Destination chargers deliver power much more slowly, but that tradeoff comes with advantages. They’re cheaper for businesses to install, they put less stress on your battery (slower charging generates less heat, which is better for long-term battery health), and they’re typically free or very low cost to use. Many hotels and businesses offer destination charging at no charge as a perk for customers and guests. Fast charging, by contrast, costs roughly the same as or more than gasoline per mile in many markets.
How to Find Destination Chargers
PlugShare is the most widely used app for locating charging stations of all types, including destination chargers. It’s powered by a large community of EV drivers who report real-time availability, add photos, and flag broken stations. You can filter by connector type, charging speed, and network to find exactly what fits your car.
Other useful apps include ChargePoint (if the charger is on their network), A Better Routeplanner for trip planning, and ChargeHub for a broad map view across multiple networks. Tesla owners can find destination chargers directly through the car’s built-in navigation or the Tesla app, which also lets you monitor your charge status and get a notification when your battery is ready.

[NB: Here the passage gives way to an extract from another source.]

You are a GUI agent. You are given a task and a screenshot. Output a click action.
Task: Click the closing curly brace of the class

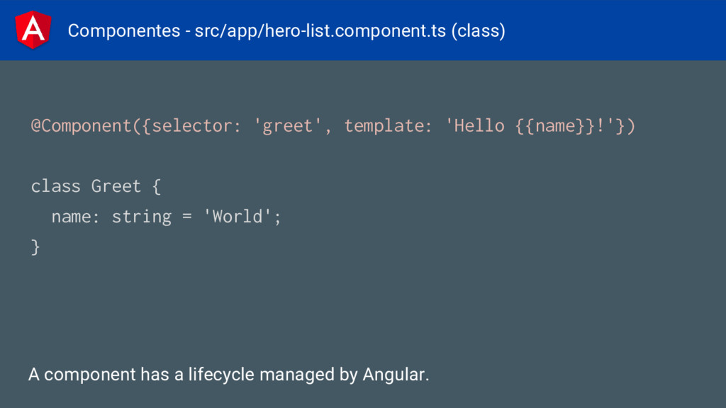coord(35,247)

A practical habit for road trips: search for hotels with destination chargers when booking your overnight stop. Waking up to a full battery means you start the next day’s drive without needing to find a fast charger first.
Why Businesses Install Them
For businesses, destination chargers are a customer magnet. An EV driver choosing between two similar hotels will pick the one with chargers nearly every time. The same logic applies to restaurants, shopping centers, and resorts. The charger extends the visit (and the spending) because the customer has an incentive to stay longer while their car charges.
Installation costs are lower than fast chargers because Level 2 hardware is simpler and doesn’t require the massive electrical upgrades that DC fast charging demands. Some states offer financial incentives to offset those costs further. California, for instance, has invested tens of millions of dollars in programs that cover installation expenses for public EV charging, though the largest per-port incentives tend to target fast chargers rather than Level 2 units. Federal tax credits for commercial EV charging equipment have also been available in recent years, reducing the upfront investment for qualifying businesses.
Getting the Most Out of Destination Charging
Destination charging works best when you plan around it rather than relying on it in a pinch. A few things to keep in mind:
- Check availability before you arrive. Many destination sites have only two to four chargers. Apps like PlugShare show real-time status, but availability isn’t guaranteed, especially at popular hotels on weekends.
- Bring your adapter. If you drive a non-Tesla EV and the site has Tesla Wall Connectors, a J1772-to-NACS adapter lets you use them. The reverse is true for Tesla drivers at J1772 stations.
- Don’t count on it for emergencies. If you’re nearly out of range and need a fast turnaround, a DC fast charger is what you want. Destination charging is for topping off over hours, not minutes.
- Move your car when it’s full. EV charging etiquette matters. If your car finishes charging at 2 a.m. and someone else needs the spot by morning, moving it when you get the “charge complete” notification keeps things working for everyone.
For daily life, many EV owners find that a combination of home charging and occasional destination charging covers all their needs without ever visiting a fast charger. The car charges in your garage overnight, tops off at work or while you shop, and stays full enough that fast charging becomes something you only need on long road trips. Destination charging fits so seamlessly into routines that, after a while, you stop thinking about it entirely.